------ Supplied records ------

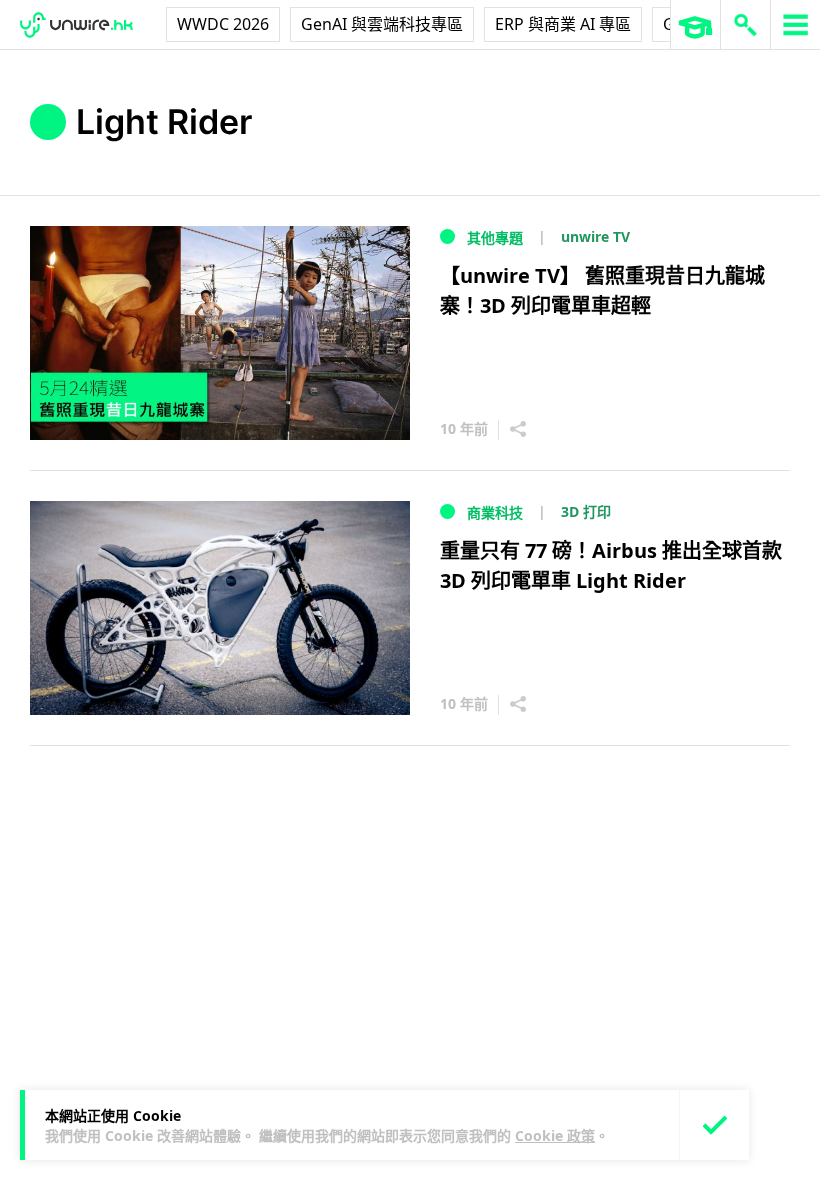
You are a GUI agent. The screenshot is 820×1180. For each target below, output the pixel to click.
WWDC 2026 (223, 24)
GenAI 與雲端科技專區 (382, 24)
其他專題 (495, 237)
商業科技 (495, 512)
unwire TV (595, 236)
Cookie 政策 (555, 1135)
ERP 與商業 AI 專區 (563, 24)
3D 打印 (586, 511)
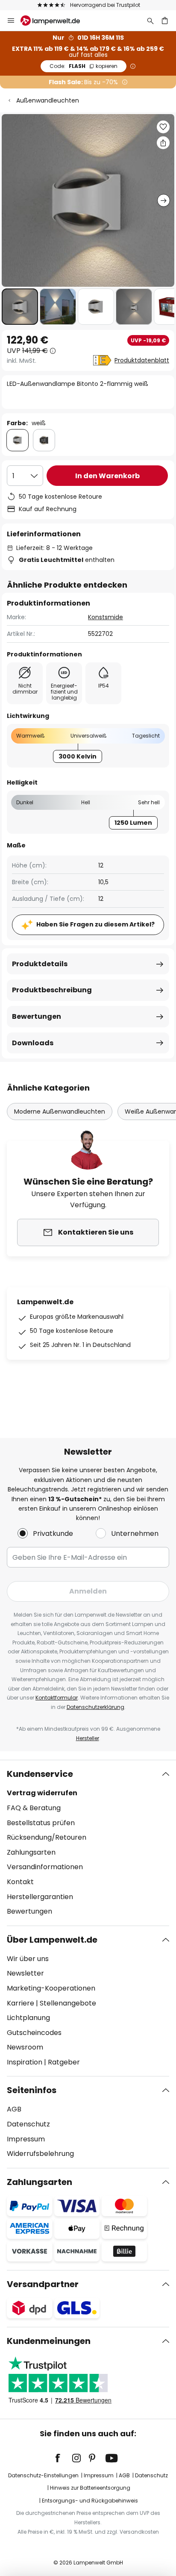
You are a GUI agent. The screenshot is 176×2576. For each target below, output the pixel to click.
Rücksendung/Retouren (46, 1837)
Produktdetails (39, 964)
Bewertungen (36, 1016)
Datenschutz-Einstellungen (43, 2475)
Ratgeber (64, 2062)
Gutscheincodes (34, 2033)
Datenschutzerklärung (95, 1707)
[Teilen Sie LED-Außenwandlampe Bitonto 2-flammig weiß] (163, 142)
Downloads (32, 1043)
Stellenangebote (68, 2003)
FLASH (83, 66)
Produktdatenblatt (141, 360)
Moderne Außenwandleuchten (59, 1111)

------
------ Supplied records ------

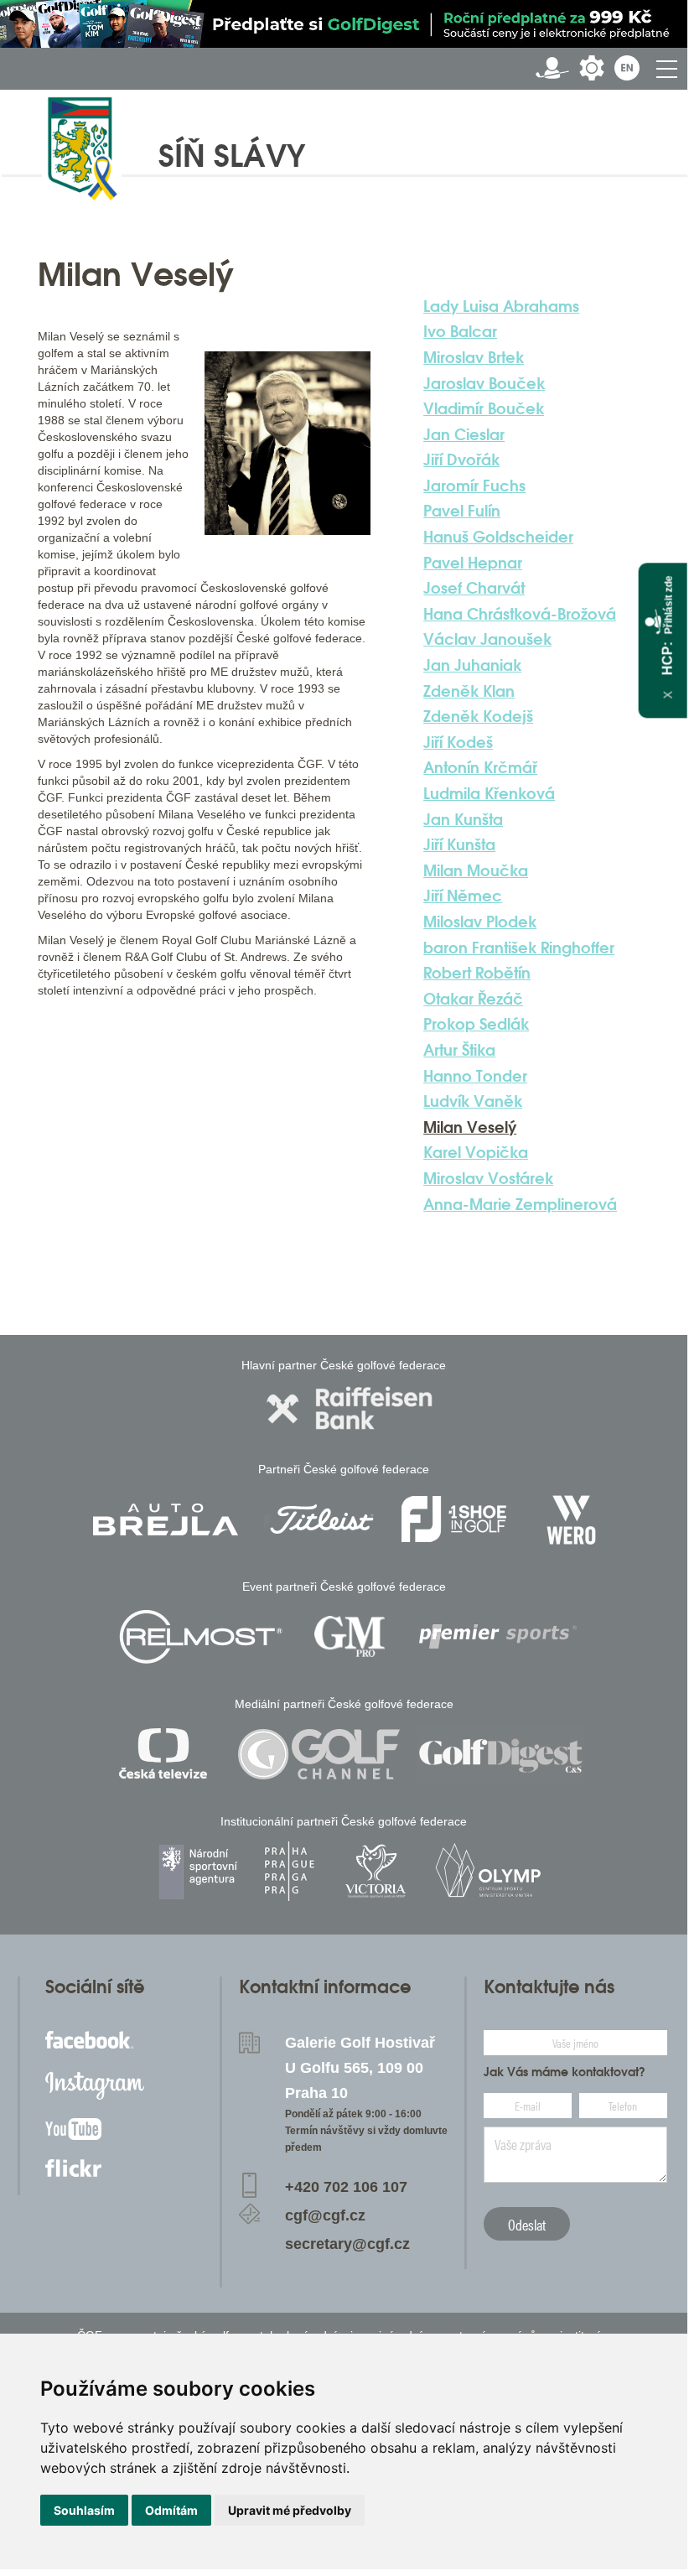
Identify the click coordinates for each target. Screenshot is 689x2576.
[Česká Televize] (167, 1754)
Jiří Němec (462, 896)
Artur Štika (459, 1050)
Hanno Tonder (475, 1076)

------

Work item
From the records above, repeat exactly the lines from the one with "You are a GUI agent. The screenshot is 820×1180." through the one with "3D 打印 (586, 511)", both included.

The completed task
You are a GUI agent. The screenshot is 820×1180. For each target below, output the pixel to click.
WWDC 2026 (223, 24)
GenAI 與雲端科技專區 (382, 24)
其他專題 (495, 237)
商業科技 (495, 512)
unwire TV (595, 236)
Cookie 政策 (555, 1135)
ERP 與商業 AI 專區 (563, 24)
3D 打印 (586, 511)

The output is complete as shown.